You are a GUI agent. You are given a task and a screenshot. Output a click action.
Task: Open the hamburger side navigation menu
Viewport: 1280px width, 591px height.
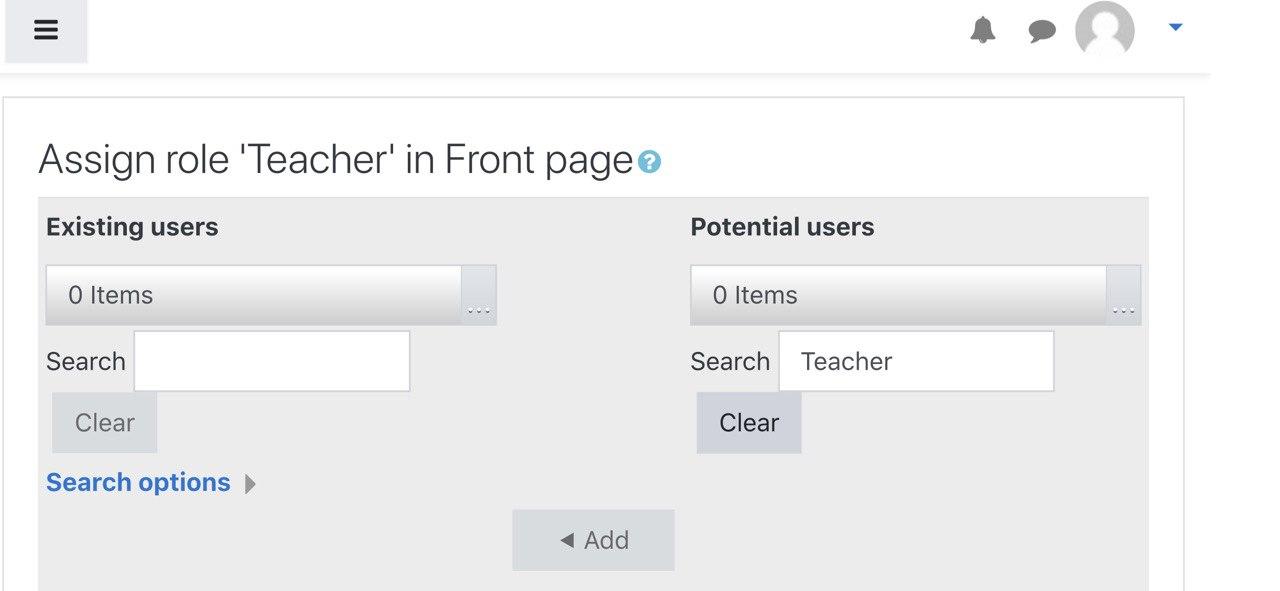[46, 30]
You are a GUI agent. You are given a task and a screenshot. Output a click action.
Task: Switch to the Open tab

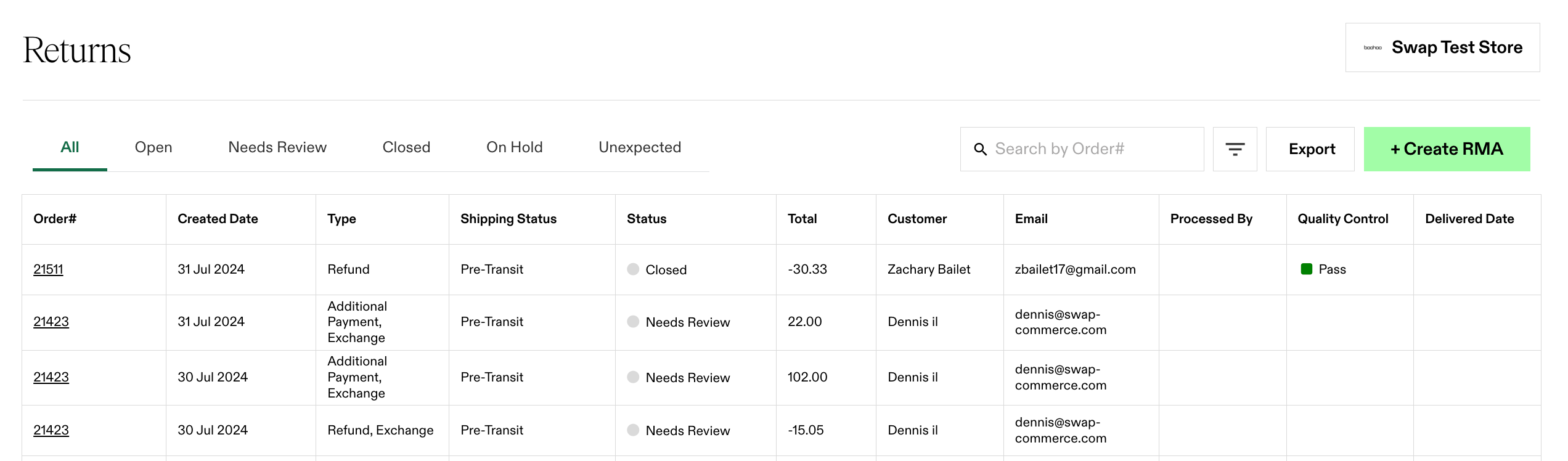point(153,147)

--

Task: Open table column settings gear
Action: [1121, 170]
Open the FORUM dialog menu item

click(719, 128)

• YOUR GOAL
Please show every line from the entries above that contains the string "Open". Case counts.

• RESULT FOR THIS EXERCISE
Task: Open the hamburger side navigation menu
Task: Switch to the Open tab
Task: Open table column settings gear
Open the FORUM dialog menu item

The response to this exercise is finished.